Among about 1500 known nuclides, less than 260 are stable. The others are unstable that decay to form other nuclides by emitting \[\alpha ,\,\,\beta -\]particles and \[\gamma -\]EM waves. (This process is called radioactivity). The stability of nucleus is determined by many factors. Few such factors are given below :

(1) Neutron-proton ratio \[\left( \frac{N}{Z}\,\text{Ratio} \right)\] : The chemical properties of an atom are governed entirely by the number of protons (Z) in the nucleus, the stability of an atom appears to depend on both the number of protons and the number of neutrons.

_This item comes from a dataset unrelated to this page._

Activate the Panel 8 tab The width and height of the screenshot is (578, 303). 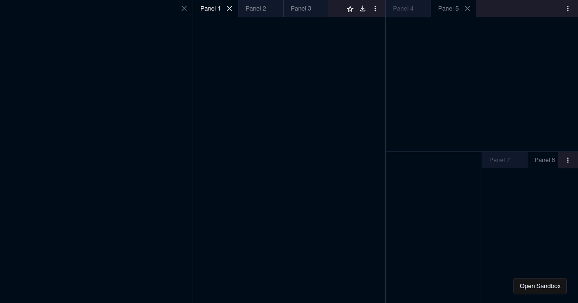[x=545, y=160]
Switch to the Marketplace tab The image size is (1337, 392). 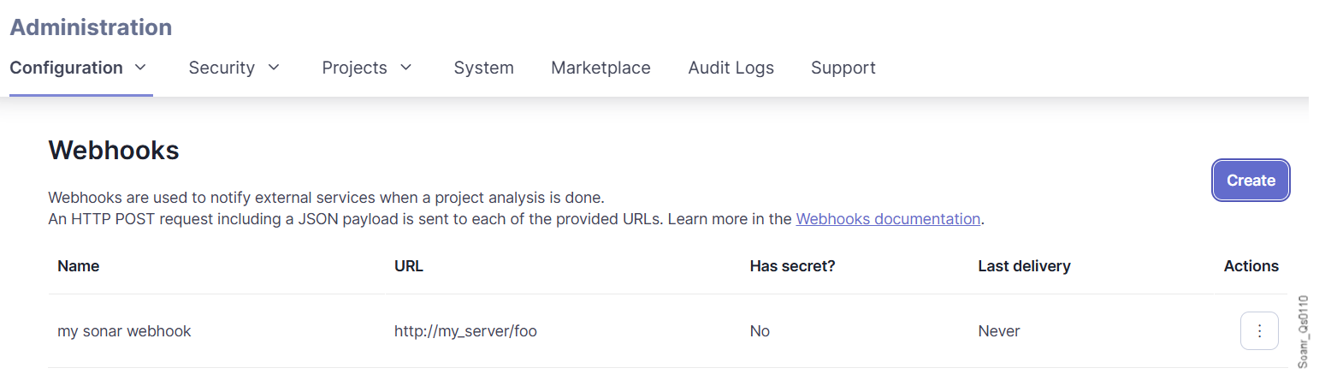click(600, 68)
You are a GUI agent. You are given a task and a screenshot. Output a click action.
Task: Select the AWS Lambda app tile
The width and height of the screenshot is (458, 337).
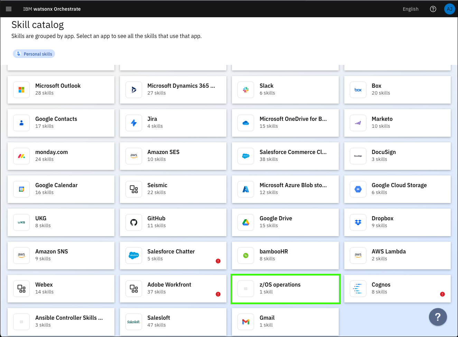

(i) For lighter nuclei, the greatest stability is achieved when the number of protons and neutrons are approximately equal \[(N\approx Z)\] i.e. \[\frac{N}{Z}=1\]

(ii) Heavy nuclei are stable only when they have more neutrons than protons. Thus heavy nuclei are neutron rich compared to lighter nuclei (for heavy nuclei, more is the number of protons in the nucleus, greater is the electrical repulsive force between them. Therefore more neutrons are added to provide the strong attractive forces necessary to keep the nucleus stable.)

(iii) Figure shows a plot of N verses Z for the stable nuclei. For mass number upto about A = 40. For larger value of Z the nuclear force is unable to hold the nucleus together against the electrical repulsion of the protons unless the number of neutrons exceeds the number of protons. At Bi (Z = 83, A = 209), the neutron excess in \[N-Z=43\]. There are no stable nuclides with \[Z>83\].

(2) Even or odd numbers of Z or N : The stability of a nuclide is also determined by the consideration whether it contains an even or odd number of protons and neutrons.

(i) It is found that an even-even nucleus (even Z and even N) is more stable (60% of stable nuclide have even Z and even N).

(ii) An even-odd nucleus (even Z and odd N) or odd-even nuclide (odd Z and even N) is found to be lesser sable while the odd-odd nucleus is found to be less stable.

(iii) Only five stable odd-odd nuclides are known : \[_{1}{{H}^{2}},\,{{\,}_{3}}L{{i}^{6}},\,{{\,}_{5}}B{{e}^{10}},\,{{\,}_{7}}{{N}^{14}}\,\text{and}{{\text{ }}_{\text{75}}}T{{a}^{180}}\]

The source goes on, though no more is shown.